Le Christianisme n’est pas une doctrine, une idéologie, une conception du monde mais en quelque sorte il est un projet de vie à vivre dans le temps, il est parfois dans l’urgence parfois dans la langueur une manière de vivre nos temps il est une sagesse. J’insiste un peu sur cet aspect car il n’est pas rare aujourd’hui et cela a été encore mon cas cette semaine de rencontrer des personnes attirées et fascinées par des sagesses certes intéressantes venues d’ailleurs et d’Asie en particulier où un rythme de vie cyclique où la perspective d’un éternel retour semblent les reposer les éloigner des réalités ou du moins les dépayser à bon compte.

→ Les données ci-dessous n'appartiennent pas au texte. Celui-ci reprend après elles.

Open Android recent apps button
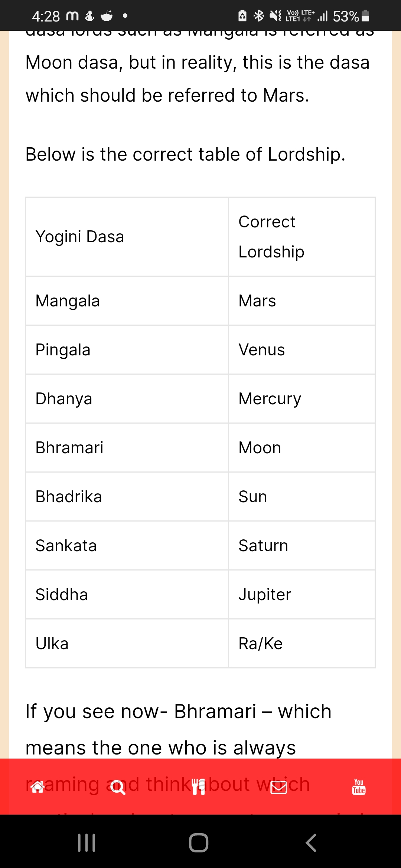Viewport: 401px width, 868px height. [87, 843]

  Retrouver dans la réalité de l’existence et dans l’histoire comme dans nos histoires, la sagesse pour vivre le moment et le temps favorable sous le regard de Dieu me semble être d’une urgence nécessité. Sous le regard de Dieu qui voit dit le texte de l’Ecclésiaste l’occupation qu’il a donné aux fils d’Adam pour qu’ils s’y occupent en faisant toute chose belle en son temps. Tout n’est pas beau mais sans doute tout peut le devenir, en son temps.

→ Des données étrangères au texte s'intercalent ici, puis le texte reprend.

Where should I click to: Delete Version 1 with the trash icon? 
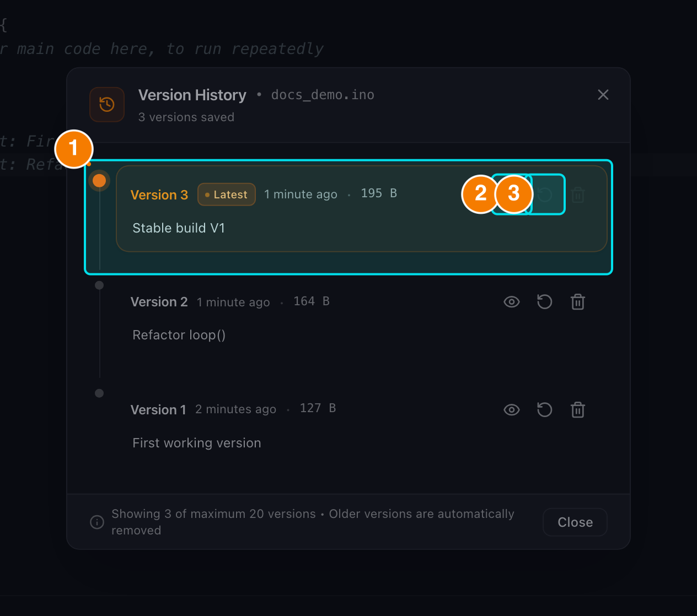[578, 410]
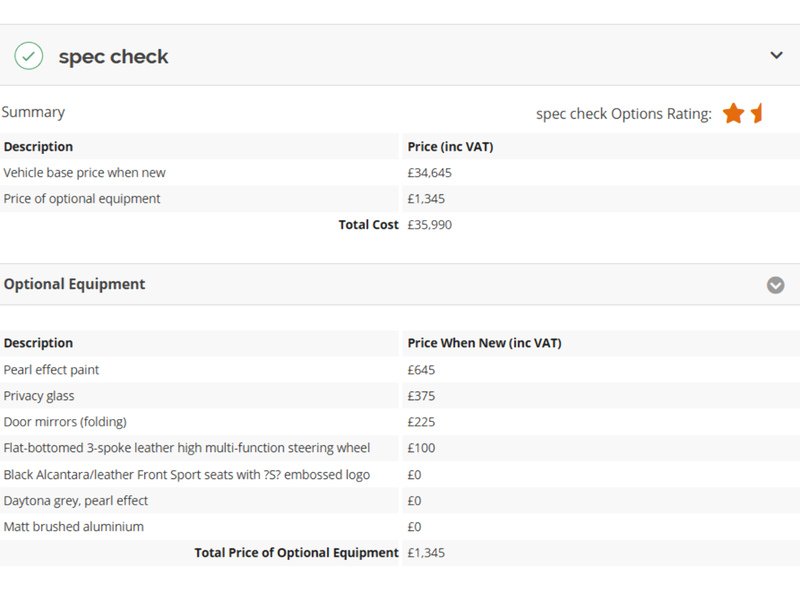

Il y a 10 commandements fondamentaux, il y a 613 commandements positifs dans loi de Moïse mais il y a 7 intentions ou demandes dans le Notre Père et voici que le sage de l’AT propose 14 paires de contraires, une double perfection (2 fois 7) de vie à vivre qu’il est possible d’appréhender non comme une destinée mais comme un projet de vie ; 14 modes, 14 temps à conjuguer sous le regard de Dieu non pour prendre des distances trop grandes avec le réel mais pour les recevoir les accueillir et les recueillir de la part de Dieu lui même :

Enfanter/ mourir ; planter/arracher ; tuer /guérir ; saper/bâtir ; pleurer/rire ; se lamenter/danser ; jeter des pierres/amasser des pierres ; embrasser/éviter d’embrasser ; chercher/perdre ; garder/jeter ; déchirer/ coudre ; se taire/parler ; aimer/haïr ; guerre et paix.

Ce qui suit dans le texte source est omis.